THE TASK: Write out the rows from the line with "Expand the breadcrumb" up to and including the line with "click(x=119, y=50)" as a numbered list, omitting any blank lines.

RECORDED DATA:

------

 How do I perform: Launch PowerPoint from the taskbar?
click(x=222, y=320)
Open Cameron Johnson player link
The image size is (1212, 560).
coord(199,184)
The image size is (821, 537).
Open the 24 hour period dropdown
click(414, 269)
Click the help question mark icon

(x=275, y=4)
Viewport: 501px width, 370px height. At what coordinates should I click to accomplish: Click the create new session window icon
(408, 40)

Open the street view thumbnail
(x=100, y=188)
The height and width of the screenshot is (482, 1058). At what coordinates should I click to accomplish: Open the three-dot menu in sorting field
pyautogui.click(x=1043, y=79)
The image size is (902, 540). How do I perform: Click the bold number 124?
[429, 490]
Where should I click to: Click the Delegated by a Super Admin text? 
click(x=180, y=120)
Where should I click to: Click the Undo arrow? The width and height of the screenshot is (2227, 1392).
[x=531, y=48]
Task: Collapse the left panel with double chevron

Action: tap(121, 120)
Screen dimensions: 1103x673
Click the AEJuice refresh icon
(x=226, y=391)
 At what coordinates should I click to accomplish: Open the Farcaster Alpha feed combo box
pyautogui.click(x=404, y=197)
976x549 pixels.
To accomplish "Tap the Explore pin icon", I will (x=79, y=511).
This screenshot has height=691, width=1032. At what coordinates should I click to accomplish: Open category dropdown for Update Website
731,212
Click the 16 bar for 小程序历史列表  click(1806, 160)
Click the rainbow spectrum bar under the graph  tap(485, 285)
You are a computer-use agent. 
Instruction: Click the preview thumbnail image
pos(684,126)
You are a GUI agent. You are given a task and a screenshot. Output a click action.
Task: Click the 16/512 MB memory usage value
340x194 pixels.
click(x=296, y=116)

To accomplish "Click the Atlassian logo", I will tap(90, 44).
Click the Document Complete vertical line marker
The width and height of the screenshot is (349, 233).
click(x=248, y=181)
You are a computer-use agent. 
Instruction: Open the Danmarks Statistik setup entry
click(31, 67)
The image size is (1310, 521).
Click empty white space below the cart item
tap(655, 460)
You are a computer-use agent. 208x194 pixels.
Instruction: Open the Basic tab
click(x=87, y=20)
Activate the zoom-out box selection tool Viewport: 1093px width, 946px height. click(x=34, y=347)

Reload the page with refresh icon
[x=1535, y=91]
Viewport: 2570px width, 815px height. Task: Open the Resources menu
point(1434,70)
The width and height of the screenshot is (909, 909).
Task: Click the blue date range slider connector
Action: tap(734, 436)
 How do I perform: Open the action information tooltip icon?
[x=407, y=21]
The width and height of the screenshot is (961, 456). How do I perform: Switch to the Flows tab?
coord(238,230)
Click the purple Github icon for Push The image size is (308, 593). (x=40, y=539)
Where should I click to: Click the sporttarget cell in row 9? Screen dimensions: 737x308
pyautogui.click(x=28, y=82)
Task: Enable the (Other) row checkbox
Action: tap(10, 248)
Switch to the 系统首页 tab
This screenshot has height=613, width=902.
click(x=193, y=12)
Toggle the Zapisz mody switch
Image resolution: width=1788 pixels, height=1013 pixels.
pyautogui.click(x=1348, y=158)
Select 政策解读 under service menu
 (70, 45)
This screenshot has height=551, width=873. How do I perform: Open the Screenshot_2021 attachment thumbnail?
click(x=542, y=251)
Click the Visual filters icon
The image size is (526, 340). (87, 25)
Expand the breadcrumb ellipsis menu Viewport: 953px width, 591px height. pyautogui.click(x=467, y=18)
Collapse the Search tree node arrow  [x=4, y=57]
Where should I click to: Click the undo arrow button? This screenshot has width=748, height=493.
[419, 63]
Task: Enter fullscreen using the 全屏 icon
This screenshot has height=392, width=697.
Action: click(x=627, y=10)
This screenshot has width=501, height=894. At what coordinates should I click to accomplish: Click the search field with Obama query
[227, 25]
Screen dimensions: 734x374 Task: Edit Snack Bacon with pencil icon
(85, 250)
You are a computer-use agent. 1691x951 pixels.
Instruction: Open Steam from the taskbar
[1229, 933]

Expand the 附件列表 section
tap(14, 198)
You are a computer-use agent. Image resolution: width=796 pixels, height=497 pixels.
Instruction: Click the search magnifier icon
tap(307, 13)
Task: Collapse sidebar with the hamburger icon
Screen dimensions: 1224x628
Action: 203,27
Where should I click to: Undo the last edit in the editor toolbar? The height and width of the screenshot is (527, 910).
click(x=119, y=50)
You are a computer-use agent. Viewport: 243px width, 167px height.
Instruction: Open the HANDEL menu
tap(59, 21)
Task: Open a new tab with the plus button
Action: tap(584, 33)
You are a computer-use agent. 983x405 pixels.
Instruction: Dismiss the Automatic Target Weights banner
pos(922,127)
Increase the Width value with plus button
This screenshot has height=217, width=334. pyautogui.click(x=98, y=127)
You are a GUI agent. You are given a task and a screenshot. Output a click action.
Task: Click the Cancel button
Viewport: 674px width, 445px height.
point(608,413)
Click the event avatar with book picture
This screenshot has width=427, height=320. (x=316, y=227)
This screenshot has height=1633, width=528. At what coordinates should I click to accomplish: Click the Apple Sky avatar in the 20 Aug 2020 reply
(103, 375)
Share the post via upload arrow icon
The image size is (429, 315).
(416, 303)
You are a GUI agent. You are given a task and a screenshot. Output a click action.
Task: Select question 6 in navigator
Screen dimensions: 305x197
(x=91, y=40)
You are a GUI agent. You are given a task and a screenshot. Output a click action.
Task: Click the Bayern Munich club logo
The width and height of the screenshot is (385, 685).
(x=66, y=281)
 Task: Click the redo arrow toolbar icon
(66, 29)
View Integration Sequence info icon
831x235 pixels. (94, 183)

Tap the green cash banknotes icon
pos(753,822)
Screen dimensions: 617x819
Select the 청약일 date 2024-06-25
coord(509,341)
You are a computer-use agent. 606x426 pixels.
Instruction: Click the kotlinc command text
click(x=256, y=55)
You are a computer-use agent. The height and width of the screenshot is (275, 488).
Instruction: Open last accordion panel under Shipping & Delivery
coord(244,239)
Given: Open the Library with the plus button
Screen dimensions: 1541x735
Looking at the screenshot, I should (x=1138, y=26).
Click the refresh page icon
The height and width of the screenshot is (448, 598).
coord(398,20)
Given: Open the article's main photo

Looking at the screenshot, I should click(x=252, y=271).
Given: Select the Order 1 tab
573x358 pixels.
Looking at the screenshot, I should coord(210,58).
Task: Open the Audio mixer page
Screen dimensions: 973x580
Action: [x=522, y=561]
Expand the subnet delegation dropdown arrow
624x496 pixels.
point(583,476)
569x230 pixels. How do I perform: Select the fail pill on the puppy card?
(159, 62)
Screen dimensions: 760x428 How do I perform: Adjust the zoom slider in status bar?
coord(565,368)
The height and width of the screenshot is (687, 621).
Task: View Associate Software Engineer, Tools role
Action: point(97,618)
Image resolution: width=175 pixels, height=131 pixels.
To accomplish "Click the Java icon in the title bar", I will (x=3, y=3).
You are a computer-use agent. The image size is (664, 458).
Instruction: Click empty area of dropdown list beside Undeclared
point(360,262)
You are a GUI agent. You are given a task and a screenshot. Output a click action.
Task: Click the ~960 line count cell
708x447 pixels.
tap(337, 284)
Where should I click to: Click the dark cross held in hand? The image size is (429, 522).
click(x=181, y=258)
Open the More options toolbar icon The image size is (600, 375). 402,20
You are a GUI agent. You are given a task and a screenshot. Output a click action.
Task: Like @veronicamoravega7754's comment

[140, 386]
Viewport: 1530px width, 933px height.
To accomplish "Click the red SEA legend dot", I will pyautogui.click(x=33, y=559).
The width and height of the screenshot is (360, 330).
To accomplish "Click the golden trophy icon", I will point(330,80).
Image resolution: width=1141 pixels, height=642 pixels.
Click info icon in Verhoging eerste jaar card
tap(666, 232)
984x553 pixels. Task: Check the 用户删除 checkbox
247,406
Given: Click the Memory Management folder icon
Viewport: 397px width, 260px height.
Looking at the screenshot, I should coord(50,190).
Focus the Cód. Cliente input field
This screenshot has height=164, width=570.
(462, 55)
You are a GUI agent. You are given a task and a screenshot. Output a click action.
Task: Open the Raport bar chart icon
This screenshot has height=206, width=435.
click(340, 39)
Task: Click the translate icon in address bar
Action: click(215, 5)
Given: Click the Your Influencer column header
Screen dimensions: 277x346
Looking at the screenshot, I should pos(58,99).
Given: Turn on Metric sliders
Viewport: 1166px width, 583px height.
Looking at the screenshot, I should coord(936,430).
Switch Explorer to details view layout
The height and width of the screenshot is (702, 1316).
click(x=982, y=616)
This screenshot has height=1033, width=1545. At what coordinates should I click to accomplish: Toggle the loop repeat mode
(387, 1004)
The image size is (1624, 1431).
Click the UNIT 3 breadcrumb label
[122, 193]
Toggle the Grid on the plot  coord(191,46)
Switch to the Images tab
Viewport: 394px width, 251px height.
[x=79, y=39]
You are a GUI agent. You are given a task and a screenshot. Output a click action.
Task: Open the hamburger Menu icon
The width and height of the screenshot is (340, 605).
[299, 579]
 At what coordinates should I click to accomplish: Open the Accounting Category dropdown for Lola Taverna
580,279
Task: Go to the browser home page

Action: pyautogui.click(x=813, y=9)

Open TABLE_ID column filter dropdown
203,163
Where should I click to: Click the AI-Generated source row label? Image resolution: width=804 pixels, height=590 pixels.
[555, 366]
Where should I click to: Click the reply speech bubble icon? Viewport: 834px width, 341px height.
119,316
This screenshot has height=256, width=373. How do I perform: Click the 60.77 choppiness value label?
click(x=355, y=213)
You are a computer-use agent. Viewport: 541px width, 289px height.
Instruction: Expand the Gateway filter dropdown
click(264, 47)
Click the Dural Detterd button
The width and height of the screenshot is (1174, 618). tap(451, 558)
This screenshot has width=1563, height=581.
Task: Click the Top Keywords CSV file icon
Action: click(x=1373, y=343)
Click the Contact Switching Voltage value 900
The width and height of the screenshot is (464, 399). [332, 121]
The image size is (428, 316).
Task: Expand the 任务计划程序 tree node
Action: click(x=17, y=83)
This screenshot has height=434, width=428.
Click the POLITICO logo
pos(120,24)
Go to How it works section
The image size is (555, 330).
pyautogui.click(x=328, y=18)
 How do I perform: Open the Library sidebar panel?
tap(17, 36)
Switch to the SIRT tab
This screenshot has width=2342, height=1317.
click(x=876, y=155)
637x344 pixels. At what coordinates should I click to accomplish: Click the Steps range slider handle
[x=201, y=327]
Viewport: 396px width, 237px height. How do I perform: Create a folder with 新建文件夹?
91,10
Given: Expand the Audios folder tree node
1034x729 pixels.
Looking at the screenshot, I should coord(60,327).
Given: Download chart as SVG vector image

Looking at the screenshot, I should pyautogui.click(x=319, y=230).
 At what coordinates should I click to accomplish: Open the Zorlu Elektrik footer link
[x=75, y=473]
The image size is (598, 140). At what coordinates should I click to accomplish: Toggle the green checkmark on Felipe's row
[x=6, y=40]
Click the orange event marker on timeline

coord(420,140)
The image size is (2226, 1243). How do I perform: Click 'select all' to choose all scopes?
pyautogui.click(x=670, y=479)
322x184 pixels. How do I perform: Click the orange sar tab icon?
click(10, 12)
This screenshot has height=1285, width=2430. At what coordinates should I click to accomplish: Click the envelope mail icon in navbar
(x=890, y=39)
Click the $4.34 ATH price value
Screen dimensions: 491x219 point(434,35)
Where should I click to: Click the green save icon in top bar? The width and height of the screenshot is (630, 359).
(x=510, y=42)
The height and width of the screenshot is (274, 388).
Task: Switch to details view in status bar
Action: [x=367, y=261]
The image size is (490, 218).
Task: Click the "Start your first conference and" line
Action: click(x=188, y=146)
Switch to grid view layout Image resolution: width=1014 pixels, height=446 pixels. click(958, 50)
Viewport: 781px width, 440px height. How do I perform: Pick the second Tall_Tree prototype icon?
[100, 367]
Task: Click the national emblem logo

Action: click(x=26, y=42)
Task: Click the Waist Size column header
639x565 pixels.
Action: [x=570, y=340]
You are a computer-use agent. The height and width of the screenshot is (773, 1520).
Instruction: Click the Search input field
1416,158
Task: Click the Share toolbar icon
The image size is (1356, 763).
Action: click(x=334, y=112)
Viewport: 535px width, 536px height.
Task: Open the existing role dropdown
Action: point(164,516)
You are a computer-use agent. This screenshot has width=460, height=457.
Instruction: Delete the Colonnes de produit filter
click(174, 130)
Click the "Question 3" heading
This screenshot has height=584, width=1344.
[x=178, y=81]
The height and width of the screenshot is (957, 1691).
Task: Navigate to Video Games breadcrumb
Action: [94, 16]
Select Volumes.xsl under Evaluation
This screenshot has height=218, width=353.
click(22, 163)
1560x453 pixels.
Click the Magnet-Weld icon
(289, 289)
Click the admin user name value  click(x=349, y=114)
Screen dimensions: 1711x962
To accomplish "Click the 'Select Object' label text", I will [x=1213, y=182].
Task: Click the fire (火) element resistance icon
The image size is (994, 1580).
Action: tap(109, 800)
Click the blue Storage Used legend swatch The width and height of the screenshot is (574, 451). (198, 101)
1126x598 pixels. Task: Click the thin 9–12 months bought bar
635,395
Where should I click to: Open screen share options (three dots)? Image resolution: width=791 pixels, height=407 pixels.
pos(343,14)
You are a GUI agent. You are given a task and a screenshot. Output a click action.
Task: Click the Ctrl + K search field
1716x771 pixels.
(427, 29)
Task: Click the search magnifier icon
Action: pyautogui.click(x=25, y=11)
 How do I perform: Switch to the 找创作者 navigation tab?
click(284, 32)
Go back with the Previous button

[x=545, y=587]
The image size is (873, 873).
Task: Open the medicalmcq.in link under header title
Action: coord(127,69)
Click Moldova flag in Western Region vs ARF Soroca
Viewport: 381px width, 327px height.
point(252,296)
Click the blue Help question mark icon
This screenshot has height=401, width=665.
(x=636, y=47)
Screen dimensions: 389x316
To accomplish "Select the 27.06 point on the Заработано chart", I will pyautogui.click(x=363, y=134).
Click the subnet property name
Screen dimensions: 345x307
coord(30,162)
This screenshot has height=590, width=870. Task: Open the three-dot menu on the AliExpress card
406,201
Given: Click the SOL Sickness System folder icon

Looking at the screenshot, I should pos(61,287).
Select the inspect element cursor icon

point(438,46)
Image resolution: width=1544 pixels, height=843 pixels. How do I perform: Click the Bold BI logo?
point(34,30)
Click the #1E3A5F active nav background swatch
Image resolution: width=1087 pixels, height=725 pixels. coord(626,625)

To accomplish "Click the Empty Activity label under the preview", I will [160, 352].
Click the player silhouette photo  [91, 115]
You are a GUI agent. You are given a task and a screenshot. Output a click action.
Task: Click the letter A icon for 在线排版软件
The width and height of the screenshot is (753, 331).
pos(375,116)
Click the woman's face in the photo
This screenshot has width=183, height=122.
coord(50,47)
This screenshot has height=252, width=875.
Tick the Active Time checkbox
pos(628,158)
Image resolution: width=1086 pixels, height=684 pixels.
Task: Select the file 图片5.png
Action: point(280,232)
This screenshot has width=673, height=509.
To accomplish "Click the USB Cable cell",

------

SOLUTION TO THE EXERCISE:
1. Expand the breadcrumb ellipsis menu Viewport: 953px width, 591px height. pyautogui.click(x=467, y=18)
2. Collapse the Search tree node arrow  [x=4, y=57]
3. Where should I click to: Click the undo arrow button? This screenshot has width=748, height=493.
4. [419, 63]
5. Task: Enter fullscreen using the 全屏 icon
6. This screenshot has height=392, width=697.
7. Action: click(x=627, y=10)
8. This screenshot has width=501, height=894. At what coordinates should I click to accomplish: Click the search field with Obama query
9. [227, 25]
10. Screen dimensions: 734x374 Task: Edit Snack Bacon with pencil icon
11. (85, 250)
12. You are a computer-use agent. 1691x951 pixels.
13. Instruction: Open Steam from the taskbar
14. [1229, 933]
15. Expand the 附件列表 section
16. tap(14, 198)
17. You are a computer-use agent. Image resolution: width=796 pixels, height=497 pixels.
18. Instruction: Click the search magnifier icon
19. tap(307, 13)
20. Task: Collapse sidebar with the hamburger icon
21. Screen dimensions: 1224x628
22. Action: 203,27
23. Where should I click to: Undo the last edit in the editor toolbar? The height and width of the screenshot is (527, 910).
24. click(x=119, y=50)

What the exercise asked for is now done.